Carpenter, emeritus director of UW-Madison’s Center for Limnology, worked with other researchers to examine data collected from Lake Mendota. He said around three-quarters of all phosphorus pollution stems from extreme storms. While those storms play a large role, they don’t necessarily trigger a bloom right away.

The study found that a mix of conditions must exist for blooms to form, which appear on average anywhere from two weeks to two months after intense rains.

“The blooms happen when … we get a run of warm weather that warms up the lake. Then, eventually, we get a calm day when there’s not much wind to mix it,” Carpenter said. “And the algae just rise up from the sediment like Dracula from the basement and form a bloom on the surface of the water.”

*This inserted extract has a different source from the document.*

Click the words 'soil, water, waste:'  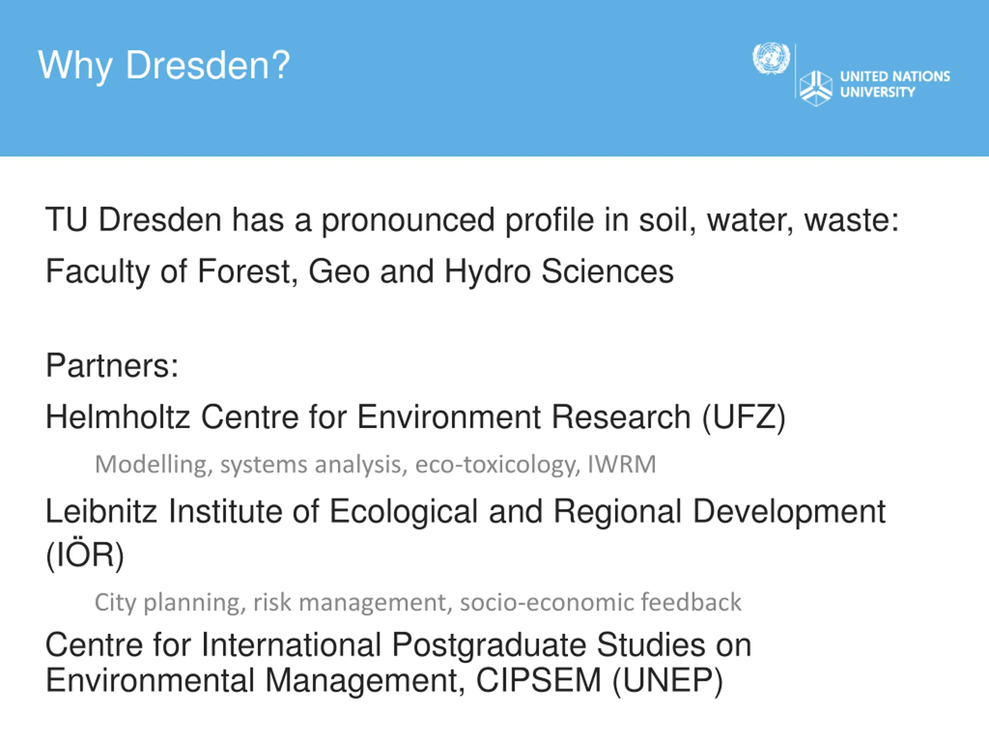[769, 220]
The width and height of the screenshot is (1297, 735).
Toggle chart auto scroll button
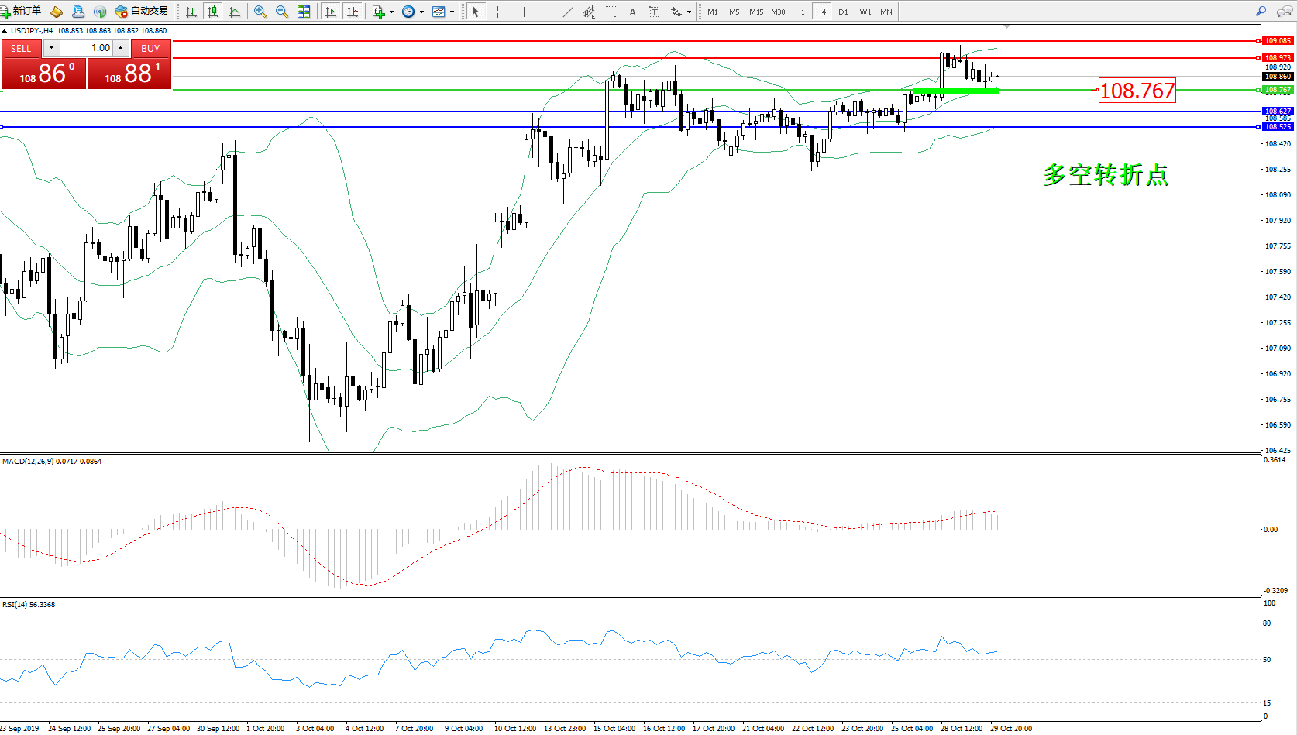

Carpenter said that mix of warm temperatures, calm weather and phosphorus creates an ideal setting for the “monster” to take hold. Once formed, harmful algal blooms can prompt people to avoid recreating in the lake, decrease property values or even make animals and people sick.

He noted another big factor for the formation of blooms is that phosphorus is very “sticky” and can remain in lakes for decades. In fact, toxic blooms have been documented on the lake as far back as the 1880s. Buried in the lake bottom, wind and waves can bring phosphorus that has settled there back to the surface where algae lives, resurrecting the threat of harmful blooms. Another factor that creates a recipe for toxic blooms is fewer zooplankton or tiny animals in the lake.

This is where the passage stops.